One thing’s for certain: They will not reveal how the prince turns into a beast, or other seemingly magical transformations.
You’ll just have to watch in amazement during one of the performances, which are set for 7 p.m. Friday and Saturday and 3 p.m. Sunday at the Ernsthausen Performing Arts Center.
While the magical feats remain under wraps, there are no secrets about the costumes.
Senior Alex Fresch plays a human turned teapot, Mrs. Potts. Fresch said it took 15 yards of material and four hula hoops to create her outfit. Her mother and grandmother worked on the costume for about a month.
“It’s actually really comfortable,” Fresch said.
Ryan Wagner, a junior, is not as comfortable with his costume, which he described as a “big box.” Wagner plays a clock, Cogsworth, and said the swinging pendulum impedes his movement.
Lindsey Aldrich, a senior, said she’s fine with her costume, as long as her shoulders are covered. She plays “Madame Wardrobe,” whose costume took her mother at least 20 hours to make. As part of the costume, Wooden sticks rest on her shoulders.
“It’s worth it,” she said, adding she just “sucks it up.”
Ditto for sophomore Ashley Silcox. “It’s uncomfortable but it’s a lot of fun so it doesn’t faze me,” said Silcox, who plays Chip the teacup.
Senior Liz Hipp, who plays Belle, almost wishes she could don one of the costumes.
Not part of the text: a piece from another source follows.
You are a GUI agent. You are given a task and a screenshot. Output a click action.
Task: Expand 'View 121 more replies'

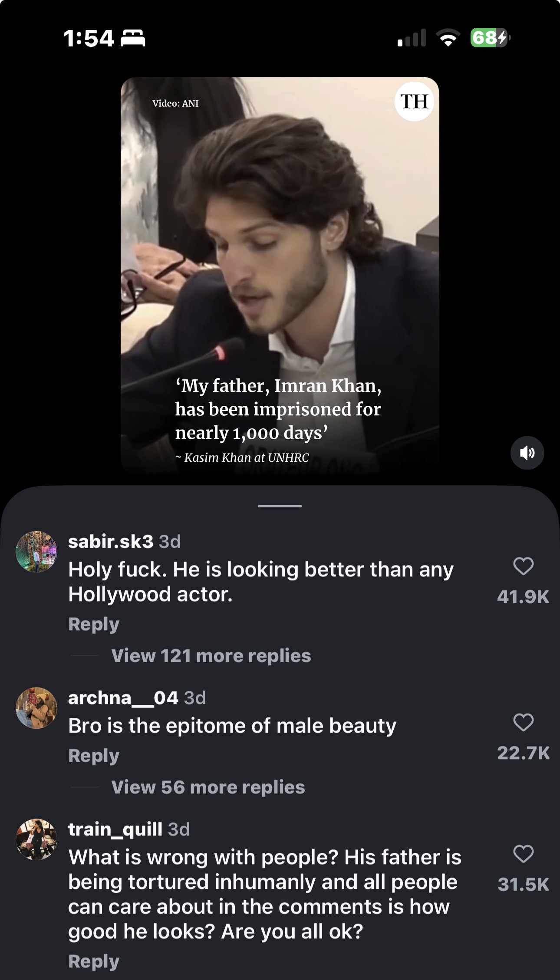tap(211, 655)
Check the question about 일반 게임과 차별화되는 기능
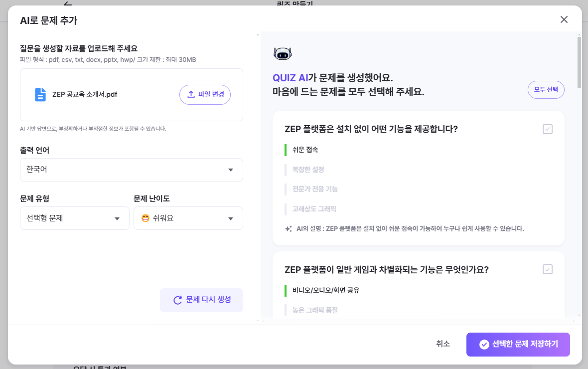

“You see how much fun they’re having with these costumes,” she said.
IF YOU GO…
WHAT: “Beauty and the Beast”
WHEN: 7 p.m. Friday and Saturday as well as 3 p.m. Sunday
WHERE: Ernsthausen Performing Arts Center
TICKET INFORMATION: You will have the chance to purchase tickets from 5:30 to 8 p.m. today and Wednesday at the Ernsthausen Performing Arts Center box office.